* _WHAT THIS TASK INVOLVES_
Copy out the entries word for word, starting at the line that contains "The image size is (486, 729)." and ending after the line that contains "pos(152,18)".

──────── DATASET RECORDS ────────

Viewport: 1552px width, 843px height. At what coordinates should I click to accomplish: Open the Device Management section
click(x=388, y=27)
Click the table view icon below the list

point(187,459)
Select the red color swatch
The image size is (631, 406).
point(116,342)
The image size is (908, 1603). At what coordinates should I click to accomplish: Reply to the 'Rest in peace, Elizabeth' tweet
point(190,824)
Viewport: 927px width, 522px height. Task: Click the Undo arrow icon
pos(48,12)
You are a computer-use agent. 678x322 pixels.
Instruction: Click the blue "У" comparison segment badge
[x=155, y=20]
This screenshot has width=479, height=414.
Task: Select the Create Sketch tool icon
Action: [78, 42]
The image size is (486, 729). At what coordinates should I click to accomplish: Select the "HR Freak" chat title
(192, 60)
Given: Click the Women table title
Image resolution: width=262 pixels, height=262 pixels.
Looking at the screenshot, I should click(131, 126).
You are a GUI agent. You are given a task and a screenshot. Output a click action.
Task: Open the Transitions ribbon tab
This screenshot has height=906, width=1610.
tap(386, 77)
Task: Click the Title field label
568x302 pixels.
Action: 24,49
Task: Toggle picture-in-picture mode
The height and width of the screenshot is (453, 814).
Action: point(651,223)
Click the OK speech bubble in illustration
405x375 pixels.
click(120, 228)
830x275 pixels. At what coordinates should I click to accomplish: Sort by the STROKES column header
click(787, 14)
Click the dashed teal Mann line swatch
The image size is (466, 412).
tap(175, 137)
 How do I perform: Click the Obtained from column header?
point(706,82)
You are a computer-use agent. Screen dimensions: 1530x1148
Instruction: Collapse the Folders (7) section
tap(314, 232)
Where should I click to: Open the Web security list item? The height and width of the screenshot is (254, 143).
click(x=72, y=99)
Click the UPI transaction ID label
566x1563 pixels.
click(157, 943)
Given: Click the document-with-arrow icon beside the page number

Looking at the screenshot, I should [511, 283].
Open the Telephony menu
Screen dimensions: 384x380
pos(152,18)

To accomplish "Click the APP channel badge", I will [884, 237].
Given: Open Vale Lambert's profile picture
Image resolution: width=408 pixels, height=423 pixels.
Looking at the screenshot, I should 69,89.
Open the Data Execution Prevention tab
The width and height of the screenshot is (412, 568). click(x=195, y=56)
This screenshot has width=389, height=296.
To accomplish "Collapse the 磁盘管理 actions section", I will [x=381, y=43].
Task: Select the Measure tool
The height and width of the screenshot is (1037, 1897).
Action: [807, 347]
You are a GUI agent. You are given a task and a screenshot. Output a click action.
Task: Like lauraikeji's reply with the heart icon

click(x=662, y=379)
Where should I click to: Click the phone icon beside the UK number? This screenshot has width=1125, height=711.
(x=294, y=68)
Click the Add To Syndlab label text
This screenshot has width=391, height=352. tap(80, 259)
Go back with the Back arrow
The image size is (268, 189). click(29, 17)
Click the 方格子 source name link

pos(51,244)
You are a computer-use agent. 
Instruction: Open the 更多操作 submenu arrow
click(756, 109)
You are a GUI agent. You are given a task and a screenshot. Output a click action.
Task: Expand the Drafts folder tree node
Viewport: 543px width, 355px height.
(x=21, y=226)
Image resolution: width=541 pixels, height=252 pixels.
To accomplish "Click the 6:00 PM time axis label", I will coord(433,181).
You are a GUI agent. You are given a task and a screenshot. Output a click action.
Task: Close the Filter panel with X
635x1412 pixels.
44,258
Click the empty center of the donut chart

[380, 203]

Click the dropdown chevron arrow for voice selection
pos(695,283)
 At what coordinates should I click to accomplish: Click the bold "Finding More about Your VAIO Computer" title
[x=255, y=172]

────────

* _THE OUTPUT_
The image size is (486, 729). At what coordinates should I click to accomplish: Select the "HR Freak" chat title
(192, 60)
Given: Click the Women table title
Image resolution: width=262 pixels, height=262 pixels.
Looking at the screenshot, I should click(131, 126).
You are a GUI agent. You are given a task and a screenshot. Output a click action.
Task: Open the Transitions ribbon tab
This screenshot has height=906, width=1610.
tap(386, 77)
Task: Click the Title field label
568x302 pixels.
Action: 24,49
Task: Toggle picture-in-picture mode
The height and width of the screenshot is (453, 814).
Action: point(651,223)
Click the OK speech bubble in illustration
405x375 pixels.
click(120, 228)
830x275 pixels. At what coordinates should I click to accomplish: Sort by the STROKES column header
click(787, 14)
Click the dashed teal Mann line swatch
The image size is (466, 412).
tap(175, 137)
 How do I perform: Click the Obtained from column header?
point(706,82)
You are a computer-use agent. Screen dimensions: 1530x1148
Instruction: Collapse the Folders (7) section
tap(314, 232)
Where should I click to: Open the Web security list item? The height and width of the screenshot is (254, 143).
click(x=72, y=99)
Click the UPI transaction ID label
566x1563 pixels.
click(157, 943)
Given: Click the document-with-arrow icon beside the page number

Looking at the screenshot, I should [511, 283].
Open the Telephony menu
Screen dimensions: 384x380
pos(152,18)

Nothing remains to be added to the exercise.